За волной - край света (Федоров) - страница 55

— Вот те на, — удивился Иван Ларионович, — как же так?

— А вот так. Как подпись вчинить смогли купцы — тайна. Однако и под пыткой асессор от нее не отказался. Грамота была, как донос на себя. Согрешил — де и вот покаялся. В исступлении ума Крылов волосы рвал, но а подпись его под грамотой, и все тут. Отказаться не смел.

Иван Ларионович подобрал ноги под лавку. Кашлянул. С опаской на судейского взглянул.

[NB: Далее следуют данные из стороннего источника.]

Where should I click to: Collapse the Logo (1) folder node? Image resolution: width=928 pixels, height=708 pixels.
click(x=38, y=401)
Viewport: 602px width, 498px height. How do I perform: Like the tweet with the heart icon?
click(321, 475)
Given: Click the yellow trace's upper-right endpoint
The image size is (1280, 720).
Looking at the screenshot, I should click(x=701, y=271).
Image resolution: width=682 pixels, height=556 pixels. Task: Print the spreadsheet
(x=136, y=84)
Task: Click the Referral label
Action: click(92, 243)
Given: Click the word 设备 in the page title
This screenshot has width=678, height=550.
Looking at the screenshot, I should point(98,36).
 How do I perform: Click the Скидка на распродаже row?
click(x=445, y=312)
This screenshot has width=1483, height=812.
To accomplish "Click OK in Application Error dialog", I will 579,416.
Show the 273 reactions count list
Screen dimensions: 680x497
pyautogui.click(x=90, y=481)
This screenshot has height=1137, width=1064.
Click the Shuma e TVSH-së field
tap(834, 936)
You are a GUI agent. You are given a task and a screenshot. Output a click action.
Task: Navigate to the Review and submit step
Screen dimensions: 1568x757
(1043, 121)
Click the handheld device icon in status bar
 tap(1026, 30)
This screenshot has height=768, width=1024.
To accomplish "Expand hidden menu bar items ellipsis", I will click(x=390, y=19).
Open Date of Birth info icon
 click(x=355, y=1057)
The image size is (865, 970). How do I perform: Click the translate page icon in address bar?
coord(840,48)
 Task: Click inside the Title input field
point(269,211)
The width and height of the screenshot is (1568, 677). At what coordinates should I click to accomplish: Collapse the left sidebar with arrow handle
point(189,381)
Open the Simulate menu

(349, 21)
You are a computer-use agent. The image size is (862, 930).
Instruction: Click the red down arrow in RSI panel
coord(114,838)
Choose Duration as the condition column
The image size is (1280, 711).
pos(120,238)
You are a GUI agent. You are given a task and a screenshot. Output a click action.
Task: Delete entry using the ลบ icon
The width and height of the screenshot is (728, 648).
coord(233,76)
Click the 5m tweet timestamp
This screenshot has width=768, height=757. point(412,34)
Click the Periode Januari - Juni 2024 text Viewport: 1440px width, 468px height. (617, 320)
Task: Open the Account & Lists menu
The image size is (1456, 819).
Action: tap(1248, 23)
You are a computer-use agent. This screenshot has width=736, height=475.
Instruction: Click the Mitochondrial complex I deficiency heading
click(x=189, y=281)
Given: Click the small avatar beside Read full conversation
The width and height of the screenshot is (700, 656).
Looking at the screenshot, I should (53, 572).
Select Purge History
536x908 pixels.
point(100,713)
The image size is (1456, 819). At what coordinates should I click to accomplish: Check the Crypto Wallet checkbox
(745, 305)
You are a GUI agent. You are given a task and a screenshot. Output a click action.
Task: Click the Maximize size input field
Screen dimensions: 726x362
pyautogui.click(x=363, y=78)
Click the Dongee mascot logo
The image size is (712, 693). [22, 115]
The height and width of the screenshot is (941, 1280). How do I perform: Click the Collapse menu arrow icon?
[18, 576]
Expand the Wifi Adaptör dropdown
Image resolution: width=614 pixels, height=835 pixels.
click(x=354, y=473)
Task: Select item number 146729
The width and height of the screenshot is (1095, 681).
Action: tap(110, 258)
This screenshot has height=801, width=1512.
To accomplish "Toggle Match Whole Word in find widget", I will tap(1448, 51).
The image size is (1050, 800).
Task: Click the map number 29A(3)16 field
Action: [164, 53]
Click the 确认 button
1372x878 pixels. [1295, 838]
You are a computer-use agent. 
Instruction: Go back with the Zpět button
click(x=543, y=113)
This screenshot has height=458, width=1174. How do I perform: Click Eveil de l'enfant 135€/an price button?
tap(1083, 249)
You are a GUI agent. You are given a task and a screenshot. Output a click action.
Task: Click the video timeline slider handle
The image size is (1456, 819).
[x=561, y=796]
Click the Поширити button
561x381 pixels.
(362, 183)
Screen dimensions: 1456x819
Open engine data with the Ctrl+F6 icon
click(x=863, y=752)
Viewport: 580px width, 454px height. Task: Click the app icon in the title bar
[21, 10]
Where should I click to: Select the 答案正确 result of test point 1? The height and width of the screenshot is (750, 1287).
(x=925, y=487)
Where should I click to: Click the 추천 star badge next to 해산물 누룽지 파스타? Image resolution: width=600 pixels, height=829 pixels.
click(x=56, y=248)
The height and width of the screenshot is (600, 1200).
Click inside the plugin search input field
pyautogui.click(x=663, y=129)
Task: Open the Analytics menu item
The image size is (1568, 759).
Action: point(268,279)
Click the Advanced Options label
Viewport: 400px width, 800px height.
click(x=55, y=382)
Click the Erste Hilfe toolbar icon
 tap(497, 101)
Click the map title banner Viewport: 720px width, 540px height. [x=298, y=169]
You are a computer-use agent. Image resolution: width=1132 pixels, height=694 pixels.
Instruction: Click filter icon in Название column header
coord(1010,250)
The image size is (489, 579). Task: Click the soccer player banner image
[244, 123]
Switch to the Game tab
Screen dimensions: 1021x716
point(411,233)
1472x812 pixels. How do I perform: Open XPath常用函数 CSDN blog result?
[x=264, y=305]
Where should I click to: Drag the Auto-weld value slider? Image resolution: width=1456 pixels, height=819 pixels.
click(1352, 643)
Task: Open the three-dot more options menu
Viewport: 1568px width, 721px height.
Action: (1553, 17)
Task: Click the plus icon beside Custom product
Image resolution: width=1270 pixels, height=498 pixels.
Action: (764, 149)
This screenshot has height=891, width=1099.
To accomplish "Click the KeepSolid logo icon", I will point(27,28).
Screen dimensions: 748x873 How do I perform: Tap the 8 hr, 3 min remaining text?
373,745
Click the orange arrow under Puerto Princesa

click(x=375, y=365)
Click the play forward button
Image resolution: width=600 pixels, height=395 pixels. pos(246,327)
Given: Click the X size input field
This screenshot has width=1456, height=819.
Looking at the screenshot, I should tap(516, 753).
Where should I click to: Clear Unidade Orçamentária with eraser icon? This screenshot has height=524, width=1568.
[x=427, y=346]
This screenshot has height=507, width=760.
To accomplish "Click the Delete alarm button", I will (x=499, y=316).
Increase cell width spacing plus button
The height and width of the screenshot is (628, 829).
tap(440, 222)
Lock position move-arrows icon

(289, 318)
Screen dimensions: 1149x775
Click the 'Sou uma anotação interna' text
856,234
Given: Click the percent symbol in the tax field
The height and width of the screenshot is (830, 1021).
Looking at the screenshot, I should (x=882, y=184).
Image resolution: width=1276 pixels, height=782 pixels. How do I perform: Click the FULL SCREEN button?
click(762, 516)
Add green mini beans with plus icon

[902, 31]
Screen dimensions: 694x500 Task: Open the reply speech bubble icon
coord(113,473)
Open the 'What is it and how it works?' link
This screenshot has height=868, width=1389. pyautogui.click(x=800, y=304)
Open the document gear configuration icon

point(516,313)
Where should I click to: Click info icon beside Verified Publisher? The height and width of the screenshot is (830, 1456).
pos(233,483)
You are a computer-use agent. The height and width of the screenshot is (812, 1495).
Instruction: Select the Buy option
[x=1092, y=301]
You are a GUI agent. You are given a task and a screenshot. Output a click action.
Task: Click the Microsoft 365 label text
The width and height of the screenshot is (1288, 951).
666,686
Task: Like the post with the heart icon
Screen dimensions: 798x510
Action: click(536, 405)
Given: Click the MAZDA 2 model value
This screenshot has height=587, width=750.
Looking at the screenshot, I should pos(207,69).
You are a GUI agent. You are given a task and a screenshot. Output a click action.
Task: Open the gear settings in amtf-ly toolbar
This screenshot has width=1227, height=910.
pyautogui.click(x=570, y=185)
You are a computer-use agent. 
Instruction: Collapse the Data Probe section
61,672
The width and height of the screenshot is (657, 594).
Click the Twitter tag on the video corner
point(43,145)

— Истинно, — сказал, — лукавое дело. Ну, народ… А что же дальше с асессором?

— Известно: в кандалы и в Петербурх. Купцов выпустили. А вот, — судейский наклонился к Ивану Ларионовичу, — ямщик–то, Скорняков Иван, сгинул. В полынью на Ангаре влетел, и, конечно, и он, и кони — под лед. Следа не осталось. Круги на воде. Однако говорили, что не сам он в пропасть эту вскочил, но вбили его туда.

Иван Ларионович на лавке осел. Поморгал глазами. Выпростал из–под себя ладони и ухватил пятерней за подбородок. Помолчав долгое время, убежденно сказал:

— Воровское племя купцы. Тати.

Крючок странно улыбался.

— Что ощерился? — шикнул Иван Ларионович и взглянул испытующе. — Маков цвет… Хорош. От тебя подлинно всякого дождаться можно.

Судейский подобрал губы.

Иван Ларионович достал пачку денег, толкнул через стол.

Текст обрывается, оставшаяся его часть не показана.